### Exercise goal
Reproduce the listing below exactly. Pictures do not belong in the copy.

### Input for this task
☆ ☆ ☆ ☆

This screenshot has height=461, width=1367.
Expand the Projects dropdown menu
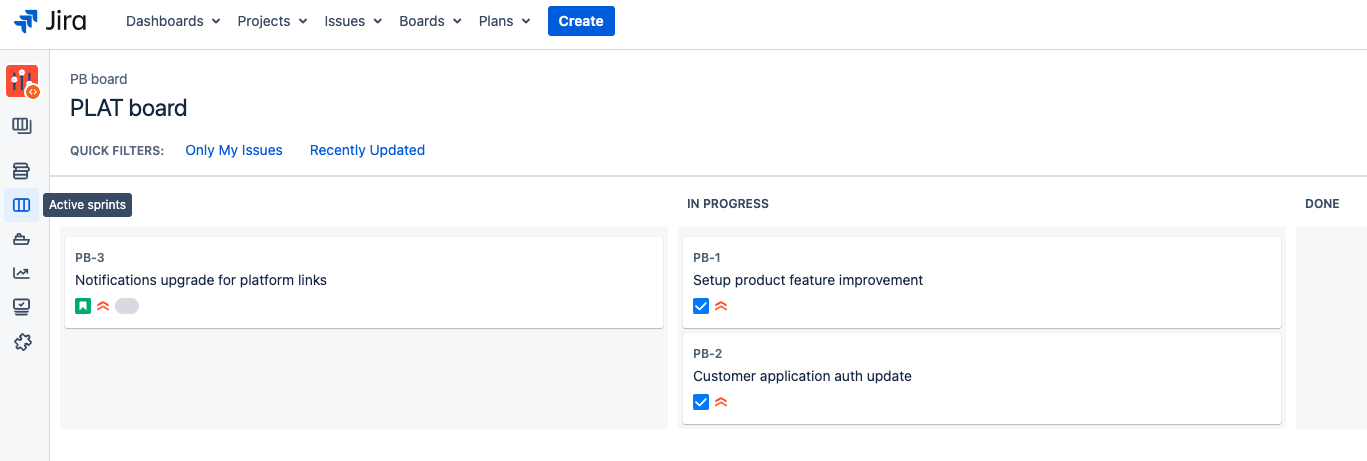(x=272, y=21)
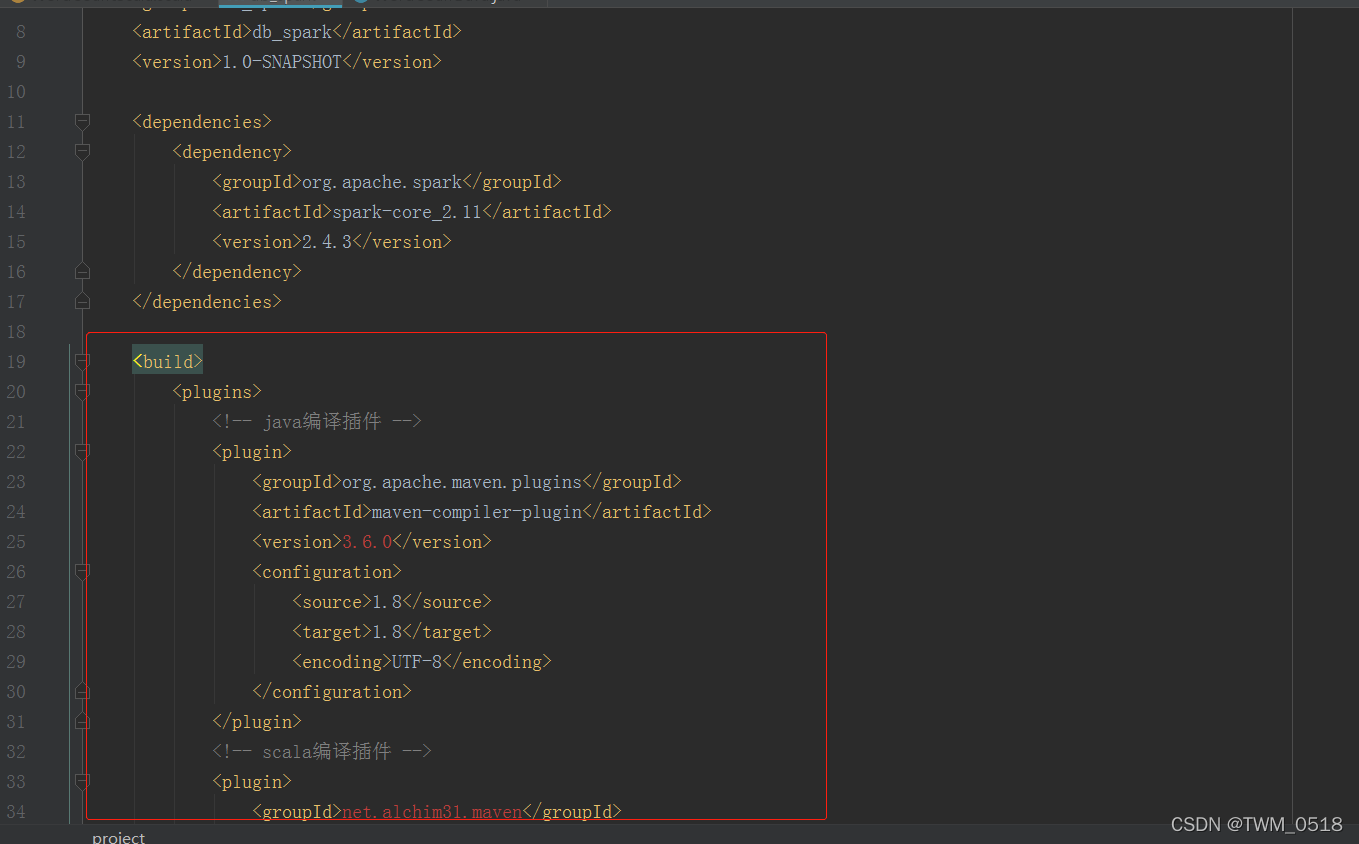Click the red groupId net.alchim31.maven
The width and height of the screenshot is (1359, 844).
tap(432, 811)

☆ ☆ ☆ ☆

### Solution to this task
This screenshot has height=461, width=1367.
Expand the Projects dropdown menu
(x=272, y=21)
Click the red groupId net.alchim31.maven
The width and height of the screenshot is (1359, 844).
tap(432, 811)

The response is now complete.